Task instructions ▸
From the entries, return every line where the string "taskbar" shows up.

Provided data ▸
※
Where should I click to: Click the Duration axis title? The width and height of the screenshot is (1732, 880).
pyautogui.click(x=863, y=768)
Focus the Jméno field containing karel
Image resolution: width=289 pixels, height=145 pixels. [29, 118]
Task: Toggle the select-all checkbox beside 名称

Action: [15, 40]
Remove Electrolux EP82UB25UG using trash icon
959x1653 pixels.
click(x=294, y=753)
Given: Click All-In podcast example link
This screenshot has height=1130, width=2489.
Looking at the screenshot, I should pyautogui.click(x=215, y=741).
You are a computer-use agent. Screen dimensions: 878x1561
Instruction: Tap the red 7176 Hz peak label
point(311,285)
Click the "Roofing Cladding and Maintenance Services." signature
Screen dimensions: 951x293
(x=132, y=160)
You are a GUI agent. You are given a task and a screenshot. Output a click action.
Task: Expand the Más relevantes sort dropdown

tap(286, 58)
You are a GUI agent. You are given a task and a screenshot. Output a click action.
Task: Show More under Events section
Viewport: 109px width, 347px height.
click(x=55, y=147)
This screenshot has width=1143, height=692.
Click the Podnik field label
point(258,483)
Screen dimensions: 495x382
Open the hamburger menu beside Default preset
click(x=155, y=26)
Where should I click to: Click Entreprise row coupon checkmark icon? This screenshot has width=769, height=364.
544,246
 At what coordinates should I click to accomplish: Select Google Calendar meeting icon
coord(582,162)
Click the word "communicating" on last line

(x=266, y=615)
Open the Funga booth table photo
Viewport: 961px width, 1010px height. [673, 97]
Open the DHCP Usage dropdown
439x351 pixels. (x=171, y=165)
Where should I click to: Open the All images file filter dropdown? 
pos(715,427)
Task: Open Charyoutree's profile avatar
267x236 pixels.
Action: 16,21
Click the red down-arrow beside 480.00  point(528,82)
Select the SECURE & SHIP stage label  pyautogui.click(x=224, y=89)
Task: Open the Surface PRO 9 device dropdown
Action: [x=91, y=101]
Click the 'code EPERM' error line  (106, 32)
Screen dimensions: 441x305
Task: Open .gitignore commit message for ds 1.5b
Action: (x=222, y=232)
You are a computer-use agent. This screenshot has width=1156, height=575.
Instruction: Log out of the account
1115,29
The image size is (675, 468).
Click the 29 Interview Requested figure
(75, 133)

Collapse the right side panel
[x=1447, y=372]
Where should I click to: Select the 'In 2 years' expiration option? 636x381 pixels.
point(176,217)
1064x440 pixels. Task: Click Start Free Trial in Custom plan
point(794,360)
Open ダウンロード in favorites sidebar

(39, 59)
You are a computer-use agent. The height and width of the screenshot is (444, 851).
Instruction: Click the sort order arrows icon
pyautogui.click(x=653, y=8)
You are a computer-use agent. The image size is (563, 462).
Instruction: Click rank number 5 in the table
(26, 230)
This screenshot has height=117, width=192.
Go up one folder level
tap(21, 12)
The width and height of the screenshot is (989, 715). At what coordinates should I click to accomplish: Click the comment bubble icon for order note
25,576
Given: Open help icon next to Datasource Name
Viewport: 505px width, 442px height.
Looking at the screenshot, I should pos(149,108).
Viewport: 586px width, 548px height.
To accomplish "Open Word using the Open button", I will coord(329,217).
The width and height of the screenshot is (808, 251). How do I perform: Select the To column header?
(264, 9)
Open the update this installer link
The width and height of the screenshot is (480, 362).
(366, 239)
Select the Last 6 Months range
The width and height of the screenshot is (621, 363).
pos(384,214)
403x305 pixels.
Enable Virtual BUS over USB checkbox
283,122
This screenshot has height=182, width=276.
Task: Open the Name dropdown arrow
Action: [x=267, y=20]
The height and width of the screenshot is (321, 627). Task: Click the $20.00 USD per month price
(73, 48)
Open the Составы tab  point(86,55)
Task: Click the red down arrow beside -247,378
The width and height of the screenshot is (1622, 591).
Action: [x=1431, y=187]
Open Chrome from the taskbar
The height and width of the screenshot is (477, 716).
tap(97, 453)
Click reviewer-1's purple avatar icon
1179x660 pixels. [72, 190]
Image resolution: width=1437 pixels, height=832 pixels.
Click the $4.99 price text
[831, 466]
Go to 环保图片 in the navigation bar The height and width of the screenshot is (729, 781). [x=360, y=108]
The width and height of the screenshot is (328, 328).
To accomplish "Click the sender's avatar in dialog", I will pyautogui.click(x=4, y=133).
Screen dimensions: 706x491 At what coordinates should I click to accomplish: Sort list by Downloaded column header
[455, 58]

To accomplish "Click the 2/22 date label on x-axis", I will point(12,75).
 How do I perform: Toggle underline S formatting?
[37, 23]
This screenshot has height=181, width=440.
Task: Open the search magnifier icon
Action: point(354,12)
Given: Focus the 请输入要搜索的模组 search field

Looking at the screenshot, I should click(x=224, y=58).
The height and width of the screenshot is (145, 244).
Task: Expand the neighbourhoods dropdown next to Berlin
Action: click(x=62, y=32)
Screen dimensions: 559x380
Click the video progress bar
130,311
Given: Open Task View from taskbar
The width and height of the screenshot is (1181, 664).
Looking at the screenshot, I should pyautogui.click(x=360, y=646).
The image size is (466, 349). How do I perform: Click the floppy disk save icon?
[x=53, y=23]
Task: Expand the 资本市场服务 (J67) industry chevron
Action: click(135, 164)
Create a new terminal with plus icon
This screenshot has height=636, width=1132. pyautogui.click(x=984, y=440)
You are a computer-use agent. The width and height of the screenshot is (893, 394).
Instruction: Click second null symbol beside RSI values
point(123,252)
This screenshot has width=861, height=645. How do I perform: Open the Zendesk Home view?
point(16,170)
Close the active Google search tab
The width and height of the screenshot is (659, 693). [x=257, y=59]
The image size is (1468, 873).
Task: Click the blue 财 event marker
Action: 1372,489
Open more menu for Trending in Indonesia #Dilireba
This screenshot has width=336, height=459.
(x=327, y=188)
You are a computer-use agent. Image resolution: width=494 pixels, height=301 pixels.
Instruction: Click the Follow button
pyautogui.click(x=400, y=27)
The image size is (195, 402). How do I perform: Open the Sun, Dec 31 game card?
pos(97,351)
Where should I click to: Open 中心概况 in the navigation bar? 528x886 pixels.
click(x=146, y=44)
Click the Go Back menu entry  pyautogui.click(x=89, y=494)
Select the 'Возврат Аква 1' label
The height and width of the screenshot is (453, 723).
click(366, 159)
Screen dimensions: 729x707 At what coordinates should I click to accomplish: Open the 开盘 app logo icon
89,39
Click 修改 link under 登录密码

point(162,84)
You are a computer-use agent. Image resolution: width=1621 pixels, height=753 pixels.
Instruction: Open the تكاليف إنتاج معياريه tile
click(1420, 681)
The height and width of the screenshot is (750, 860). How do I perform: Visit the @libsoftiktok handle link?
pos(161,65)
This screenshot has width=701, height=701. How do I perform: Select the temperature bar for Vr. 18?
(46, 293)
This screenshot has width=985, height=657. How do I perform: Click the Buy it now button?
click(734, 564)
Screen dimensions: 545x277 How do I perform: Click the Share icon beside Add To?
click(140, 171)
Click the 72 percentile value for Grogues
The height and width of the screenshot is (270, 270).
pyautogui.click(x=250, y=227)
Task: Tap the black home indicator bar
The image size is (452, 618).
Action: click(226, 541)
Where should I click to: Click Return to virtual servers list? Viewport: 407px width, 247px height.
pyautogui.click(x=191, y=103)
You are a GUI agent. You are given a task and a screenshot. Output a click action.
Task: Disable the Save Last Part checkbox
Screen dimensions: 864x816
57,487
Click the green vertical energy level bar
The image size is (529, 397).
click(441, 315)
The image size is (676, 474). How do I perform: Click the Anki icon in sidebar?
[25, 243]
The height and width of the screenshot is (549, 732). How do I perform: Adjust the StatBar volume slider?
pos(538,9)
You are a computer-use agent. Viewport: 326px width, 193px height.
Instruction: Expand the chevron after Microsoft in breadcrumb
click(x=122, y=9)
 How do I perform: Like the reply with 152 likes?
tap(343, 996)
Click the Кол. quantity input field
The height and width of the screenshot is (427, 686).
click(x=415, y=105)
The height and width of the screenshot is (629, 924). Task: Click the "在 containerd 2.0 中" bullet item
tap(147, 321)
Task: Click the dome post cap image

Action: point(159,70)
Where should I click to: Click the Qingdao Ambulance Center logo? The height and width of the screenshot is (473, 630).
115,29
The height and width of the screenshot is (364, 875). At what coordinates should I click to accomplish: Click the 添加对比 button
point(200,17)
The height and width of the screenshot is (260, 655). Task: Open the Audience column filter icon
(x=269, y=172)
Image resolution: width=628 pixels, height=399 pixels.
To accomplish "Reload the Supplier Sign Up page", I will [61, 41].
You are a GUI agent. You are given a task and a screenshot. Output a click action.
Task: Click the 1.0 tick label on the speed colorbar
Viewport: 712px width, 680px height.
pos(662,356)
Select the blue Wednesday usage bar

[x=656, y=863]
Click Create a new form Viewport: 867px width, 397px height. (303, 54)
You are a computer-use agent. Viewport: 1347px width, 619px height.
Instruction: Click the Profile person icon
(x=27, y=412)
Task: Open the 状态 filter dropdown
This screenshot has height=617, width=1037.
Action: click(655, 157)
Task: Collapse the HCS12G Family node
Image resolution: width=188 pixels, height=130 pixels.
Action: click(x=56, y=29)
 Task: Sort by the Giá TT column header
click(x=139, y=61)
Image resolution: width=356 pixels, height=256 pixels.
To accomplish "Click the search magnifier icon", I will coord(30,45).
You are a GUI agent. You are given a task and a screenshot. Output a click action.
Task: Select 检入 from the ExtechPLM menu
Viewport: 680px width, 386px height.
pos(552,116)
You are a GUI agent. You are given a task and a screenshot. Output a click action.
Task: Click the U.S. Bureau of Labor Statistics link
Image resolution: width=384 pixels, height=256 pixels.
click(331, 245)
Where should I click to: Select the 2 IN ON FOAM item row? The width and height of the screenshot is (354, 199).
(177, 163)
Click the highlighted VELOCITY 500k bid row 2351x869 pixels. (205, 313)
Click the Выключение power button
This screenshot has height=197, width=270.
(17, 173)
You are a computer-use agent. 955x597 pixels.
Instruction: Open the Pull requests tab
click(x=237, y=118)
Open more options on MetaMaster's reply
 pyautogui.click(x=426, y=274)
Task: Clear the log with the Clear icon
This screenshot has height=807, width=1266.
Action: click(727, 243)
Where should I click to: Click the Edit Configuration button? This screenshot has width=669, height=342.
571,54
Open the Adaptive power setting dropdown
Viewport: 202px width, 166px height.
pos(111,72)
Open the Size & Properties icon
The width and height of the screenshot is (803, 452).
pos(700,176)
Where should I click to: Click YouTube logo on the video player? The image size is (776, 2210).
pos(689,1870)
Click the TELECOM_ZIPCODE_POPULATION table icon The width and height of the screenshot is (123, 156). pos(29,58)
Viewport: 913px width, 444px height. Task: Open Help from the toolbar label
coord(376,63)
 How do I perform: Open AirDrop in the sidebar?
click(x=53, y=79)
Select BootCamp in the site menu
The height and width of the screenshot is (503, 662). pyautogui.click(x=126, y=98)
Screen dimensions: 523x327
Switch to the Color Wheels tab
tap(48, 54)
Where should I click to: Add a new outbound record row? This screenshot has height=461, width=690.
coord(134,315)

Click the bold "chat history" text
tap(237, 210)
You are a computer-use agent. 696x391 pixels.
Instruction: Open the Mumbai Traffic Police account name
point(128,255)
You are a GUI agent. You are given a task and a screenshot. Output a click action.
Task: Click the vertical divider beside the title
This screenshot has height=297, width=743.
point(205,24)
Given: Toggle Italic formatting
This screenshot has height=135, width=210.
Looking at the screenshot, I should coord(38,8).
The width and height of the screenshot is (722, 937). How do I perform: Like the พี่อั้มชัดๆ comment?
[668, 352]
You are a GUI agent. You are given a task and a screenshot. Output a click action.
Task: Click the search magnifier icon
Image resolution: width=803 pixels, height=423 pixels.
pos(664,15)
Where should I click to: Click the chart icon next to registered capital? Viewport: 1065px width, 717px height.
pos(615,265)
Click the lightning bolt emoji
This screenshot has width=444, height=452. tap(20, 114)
※
Finished exercise ▸
Open Chrome from the taskbar
Given: Open Task View from taskbar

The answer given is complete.